> [What to work on] Everything from the line holding "Image resolution: width=393" through the final line of the entries below is to be duplicated exactly, and nothing outside that span.

> [Extracted entries]
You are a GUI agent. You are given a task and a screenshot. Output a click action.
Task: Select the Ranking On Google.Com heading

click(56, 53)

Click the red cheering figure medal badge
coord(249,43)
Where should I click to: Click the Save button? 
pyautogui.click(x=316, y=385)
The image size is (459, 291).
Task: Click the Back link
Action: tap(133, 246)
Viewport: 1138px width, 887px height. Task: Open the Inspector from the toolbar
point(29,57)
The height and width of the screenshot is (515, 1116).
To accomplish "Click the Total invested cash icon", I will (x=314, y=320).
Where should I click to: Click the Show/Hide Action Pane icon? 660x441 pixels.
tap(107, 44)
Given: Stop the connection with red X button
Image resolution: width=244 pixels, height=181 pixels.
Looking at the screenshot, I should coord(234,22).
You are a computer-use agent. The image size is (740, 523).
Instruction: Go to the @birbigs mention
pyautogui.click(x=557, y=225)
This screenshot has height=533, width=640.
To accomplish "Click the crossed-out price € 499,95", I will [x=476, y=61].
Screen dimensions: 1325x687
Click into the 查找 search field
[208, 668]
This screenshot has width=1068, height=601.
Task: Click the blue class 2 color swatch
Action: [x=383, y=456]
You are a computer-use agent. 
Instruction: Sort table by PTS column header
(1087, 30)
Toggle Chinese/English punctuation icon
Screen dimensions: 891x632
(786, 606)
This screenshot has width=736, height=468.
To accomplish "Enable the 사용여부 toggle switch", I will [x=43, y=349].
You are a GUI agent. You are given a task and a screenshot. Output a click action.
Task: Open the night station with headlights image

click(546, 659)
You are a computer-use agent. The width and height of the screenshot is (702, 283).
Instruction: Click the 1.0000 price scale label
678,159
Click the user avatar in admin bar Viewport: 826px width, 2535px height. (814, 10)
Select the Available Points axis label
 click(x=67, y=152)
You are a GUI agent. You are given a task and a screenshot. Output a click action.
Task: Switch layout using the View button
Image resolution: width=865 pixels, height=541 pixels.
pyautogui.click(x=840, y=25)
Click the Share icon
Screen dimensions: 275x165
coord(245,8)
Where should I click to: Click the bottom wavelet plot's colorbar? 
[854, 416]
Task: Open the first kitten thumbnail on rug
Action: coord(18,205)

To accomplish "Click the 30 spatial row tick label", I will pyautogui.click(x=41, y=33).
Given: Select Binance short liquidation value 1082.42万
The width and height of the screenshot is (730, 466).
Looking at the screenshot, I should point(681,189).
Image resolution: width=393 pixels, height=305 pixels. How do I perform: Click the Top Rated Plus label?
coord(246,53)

> [Finished task]
Image resolution: width=393 pixels, height=305 pixels. How do I perform: Click the Top Rated Plus label?
coord(246,53)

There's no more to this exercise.